I didn’t know you cared
Another book about the Brandon family, somewhere in northern England in the 1960s, sequel to A touch of Daniel. Carter and Pat Brandon, after two years of marriage, find that living in a young executive housing estate with architect-designed homes isn’t all it is cracked up to be. Carter’s uncle Mort decides to cash in his life savings to buy three allotments, where he goes to live in a retired railway carriage and proudly grows weeds, among which cousin Celia searches for healing herbs to cure Uncle Mort’s wasting disease.
This is the third time I’ve read this book, 40 years after the first time, and I think it is still my favourite of Peter Tinniswood‘s Brandon quartet. Like the others, it is a slice of life, a picture of life in 1960s northern England. As I noted in my review of A touch of Daniel, it is now frozen in time as well as in space, a picture of a way of life that has passed, of pre-Thatcher Britain.

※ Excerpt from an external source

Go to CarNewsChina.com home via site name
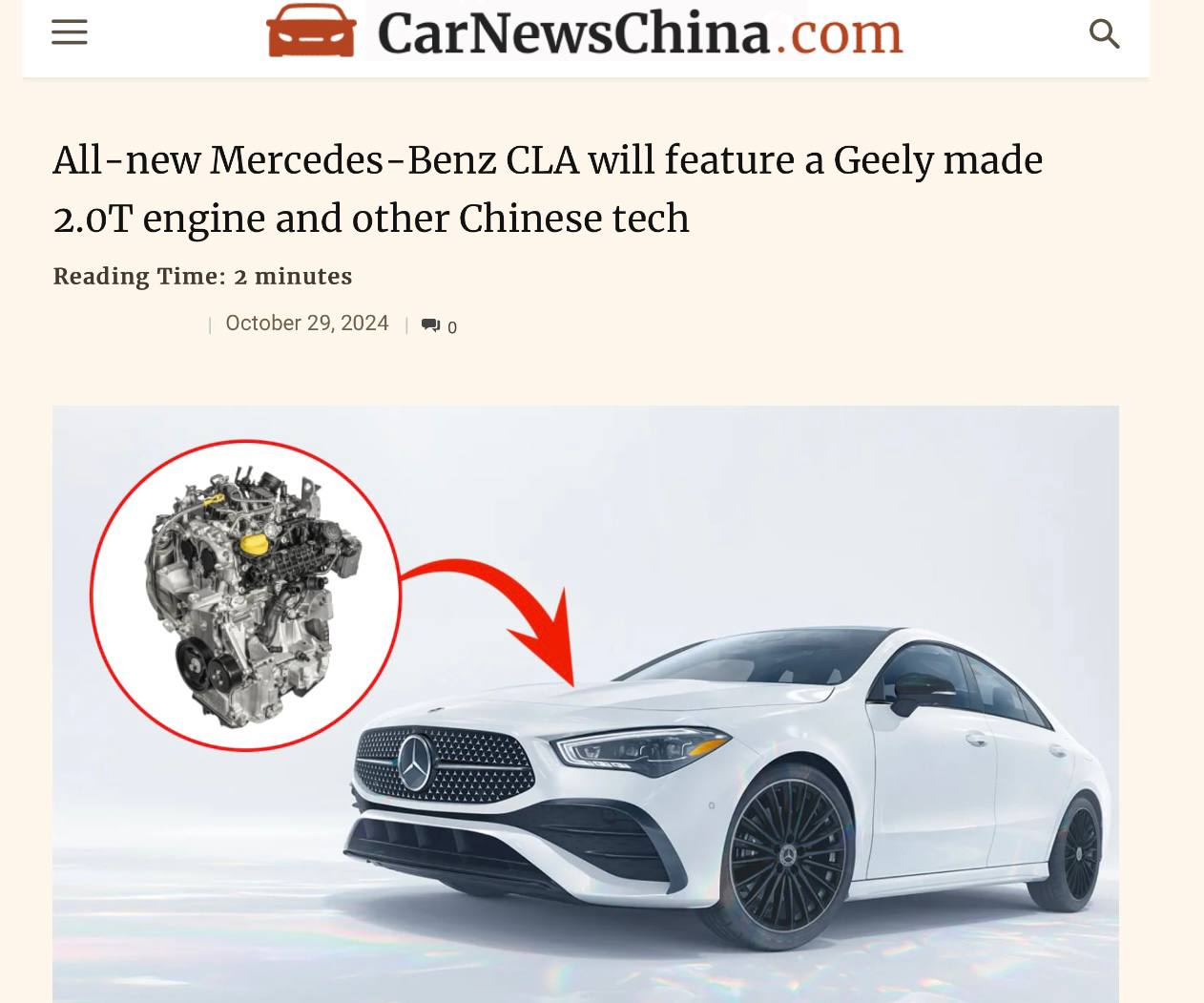The width and height of the screenshot is (1204, 1003). coord(640,31)
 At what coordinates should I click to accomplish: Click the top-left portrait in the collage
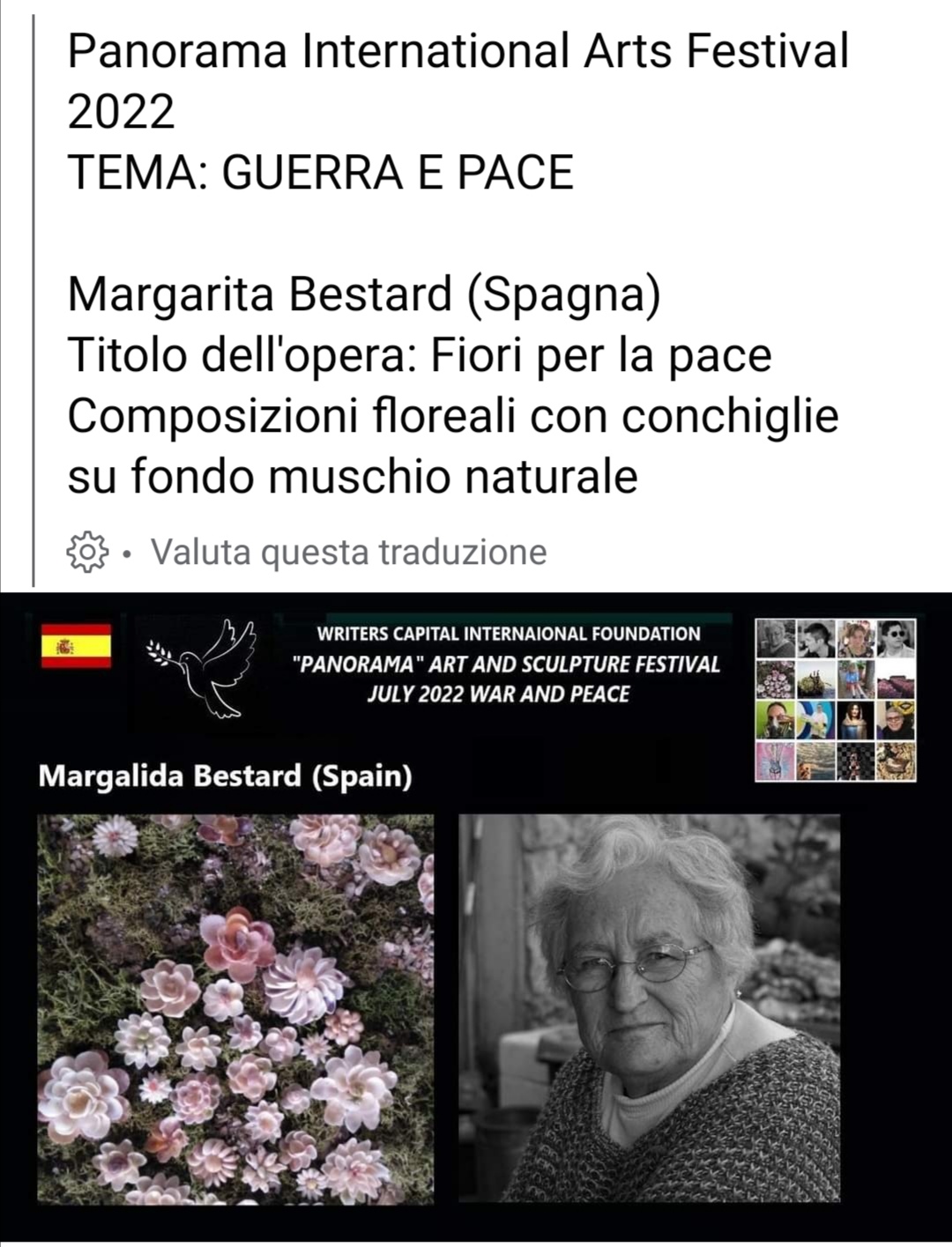[776, 638]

I also think, after the third reading, that it would not be unfair to compare Tinniswood to Charles Dickens. What Dickens did for 19th-century southern England, Tinniswood has done for 20th-century northern England. He has created larger-than-life characters that typify the place and period. There is Pat Brandon, who talks in advertising slogans, trying to be a yuppie. There is Uncle Mort, who in many respects is just the opposite. In the age of the youthful rebellion of the hippies, Uncle Mort was an elderly rebel, defying convention and the social expectations expressed by his sister, Annie Brandon, Carter Brandon’s mother.

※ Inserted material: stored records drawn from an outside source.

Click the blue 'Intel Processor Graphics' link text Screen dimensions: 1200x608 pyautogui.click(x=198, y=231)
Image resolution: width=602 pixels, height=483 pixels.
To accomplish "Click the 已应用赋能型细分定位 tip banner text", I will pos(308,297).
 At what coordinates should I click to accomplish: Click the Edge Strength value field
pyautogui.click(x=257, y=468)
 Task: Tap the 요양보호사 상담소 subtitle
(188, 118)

So Peter Tinniswood portrays everyday life with a kind of Dickensian satire and dark humour. Some of the problems of the 1960s, which became obsessions in later decades, like racism, sexism, pollution and capitalist greed, are also present and treated with satirical humour, and occasional outbursts from the normally taciturn Carter Brandon, who otherwise says little other than “Aye. Well. Mm.”

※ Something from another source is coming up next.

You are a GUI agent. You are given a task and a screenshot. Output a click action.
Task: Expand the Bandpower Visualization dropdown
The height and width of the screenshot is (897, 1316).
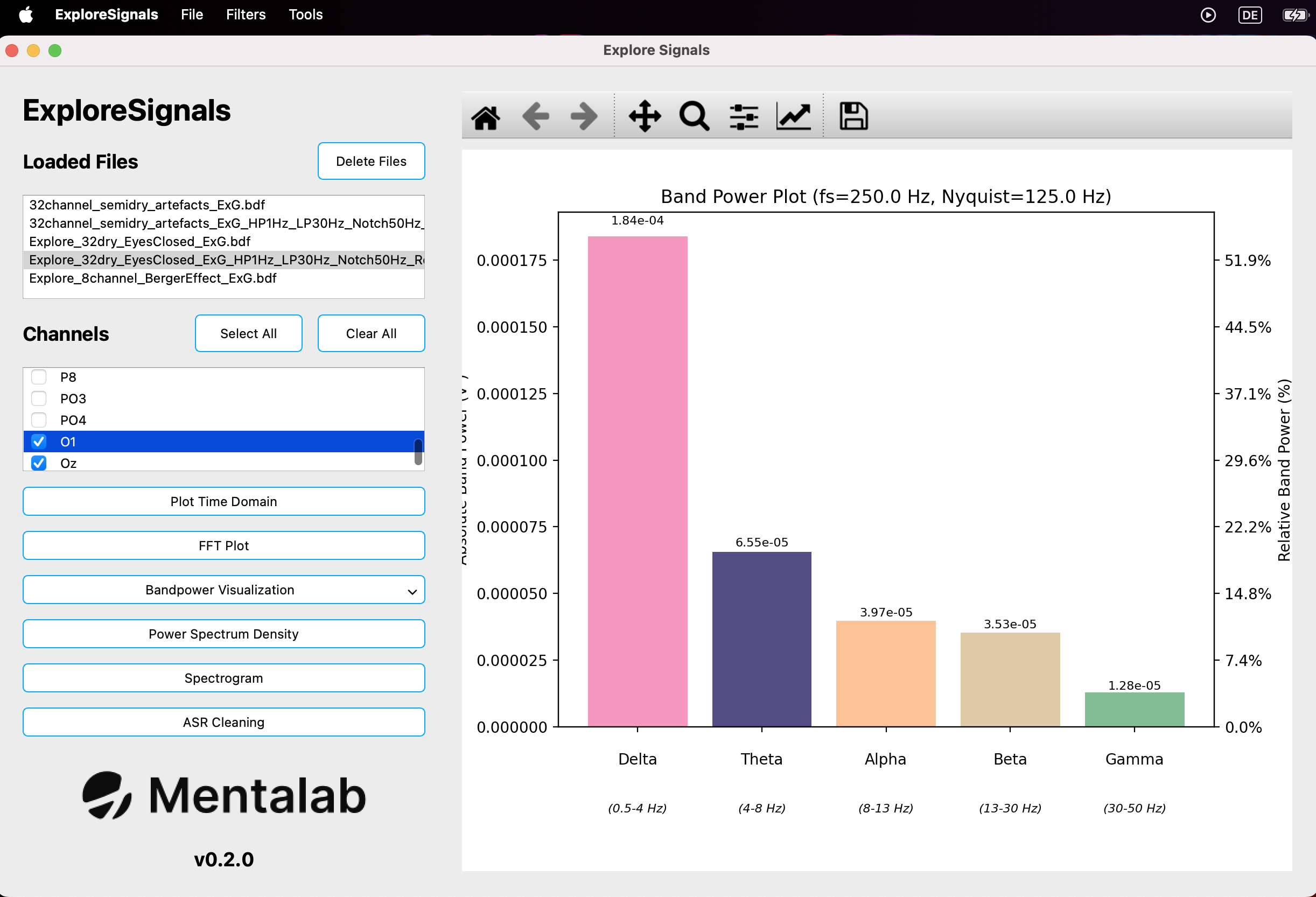click(223, 590)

That, and other sayings from the books, have entered our family vocabulary, and we have been using them for the last 40 years. “Pardon?”, “Ke-wick” (the cry of a pet owl), “Ursula smoulders”. And my all-time favourite, from Mrs Annie Brandon, “It’s only human nature for dogs to chase motorbikes.”
Yes, the more I think about it, the more I think Peter Tinniswood deserves recognition as the 20th-century Dickens.